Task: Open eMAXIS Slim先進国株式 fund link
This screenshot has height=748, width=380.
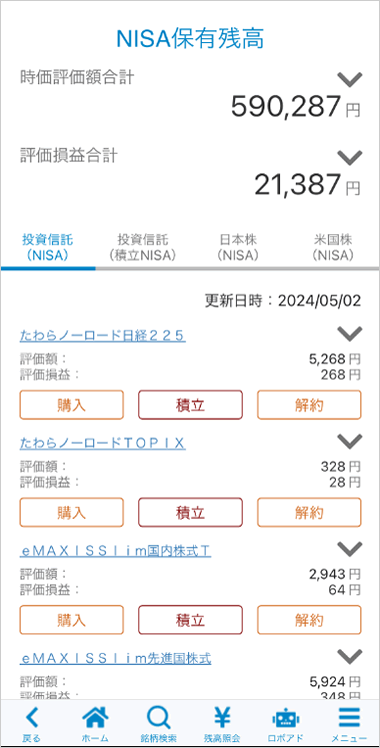Action: 115,659
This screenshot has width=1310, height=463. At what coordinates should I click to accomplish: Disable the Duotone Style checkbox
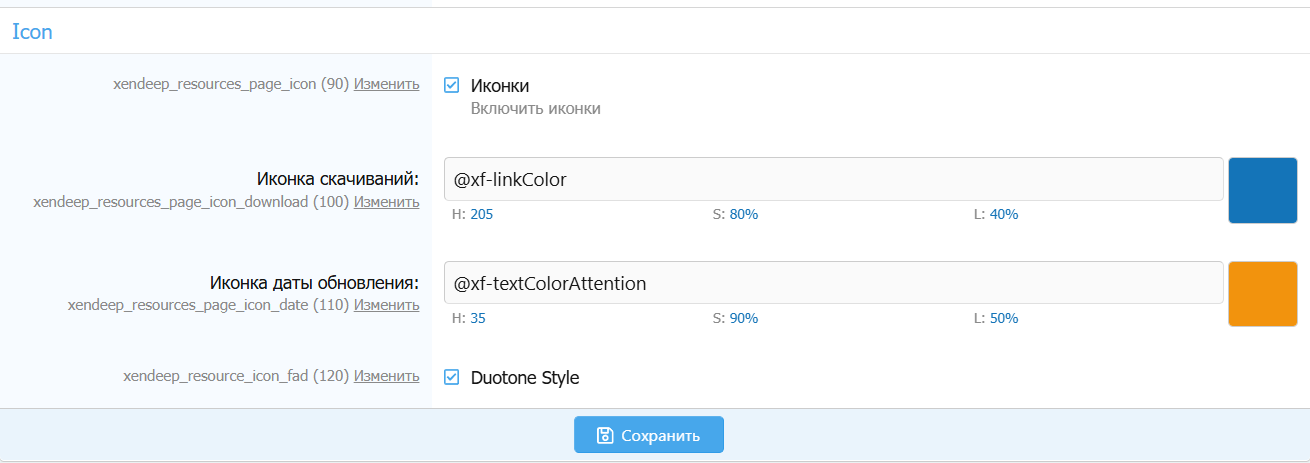(451, 377)
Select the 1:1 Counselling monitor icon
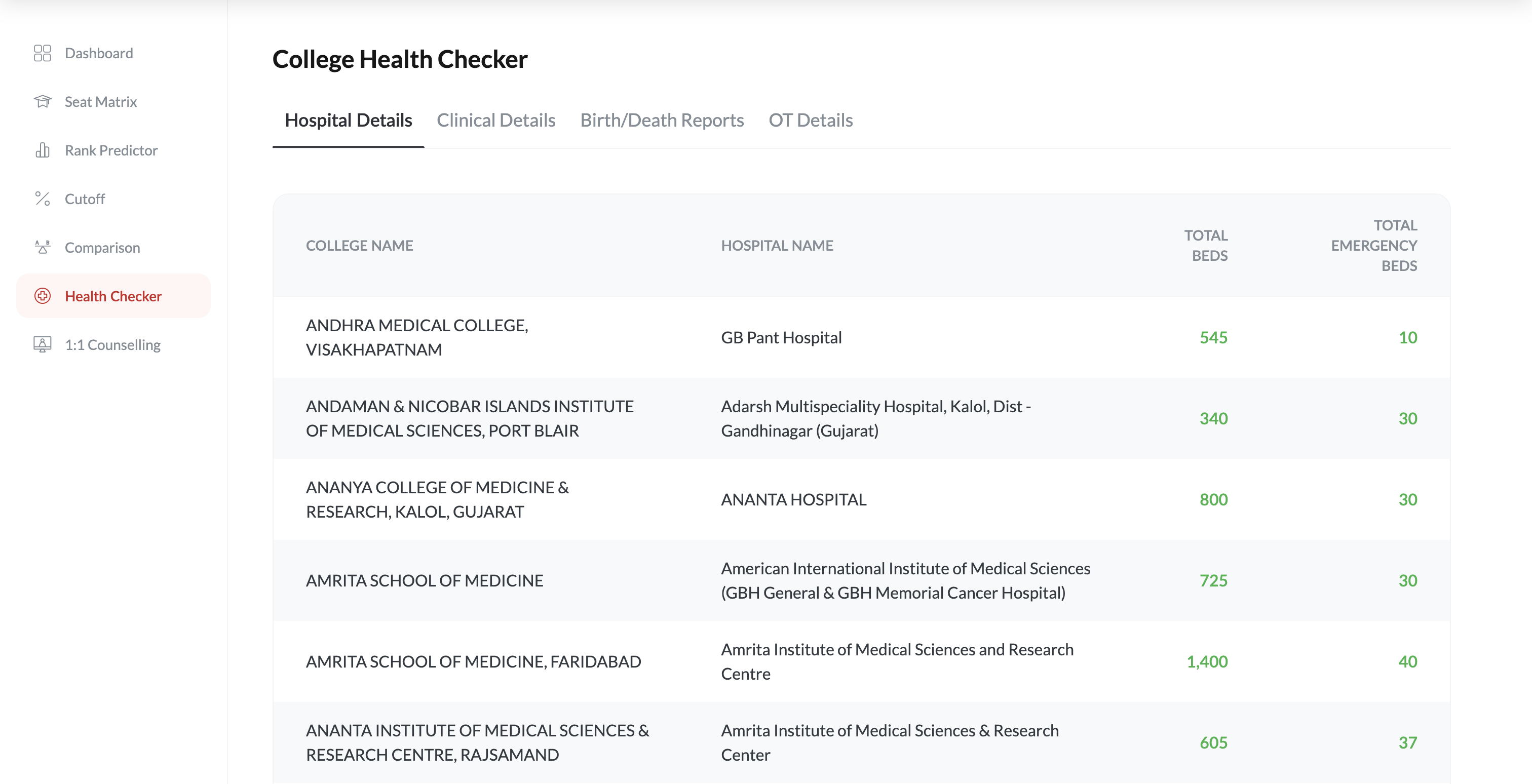The height and width of the screenshot is (784, 1532). (x=42, y=344)
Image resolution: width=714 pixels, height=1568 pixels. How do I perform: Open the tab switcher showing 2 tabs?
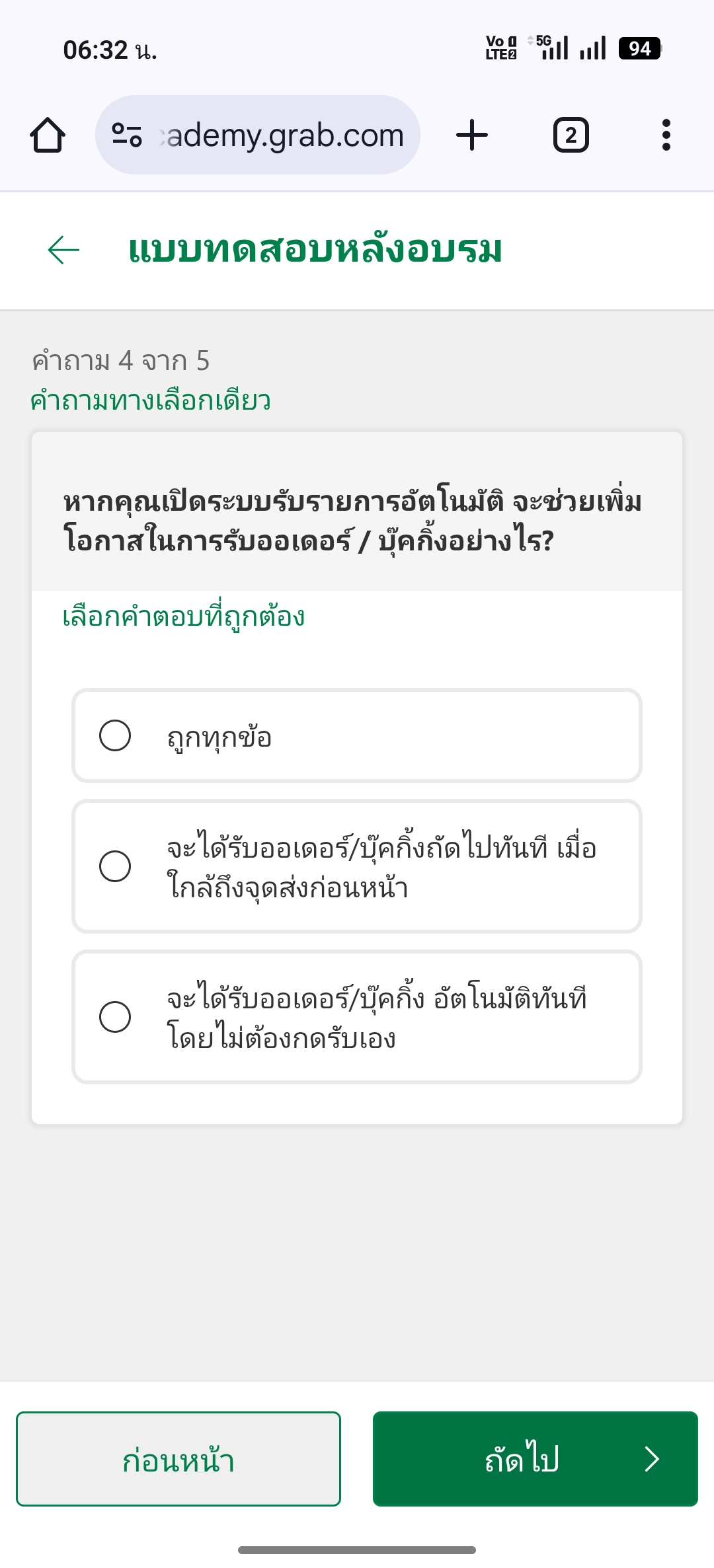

### Problem description
Find the lines above that contain the word "Open" and collect them.

### Answer section
Task: Open eMAXIS Slim先進国株式 fund link
Image resolution: width=714 pixels, height=1568 pixels. How do I perform: Open the tab switcher showing 2 tabs?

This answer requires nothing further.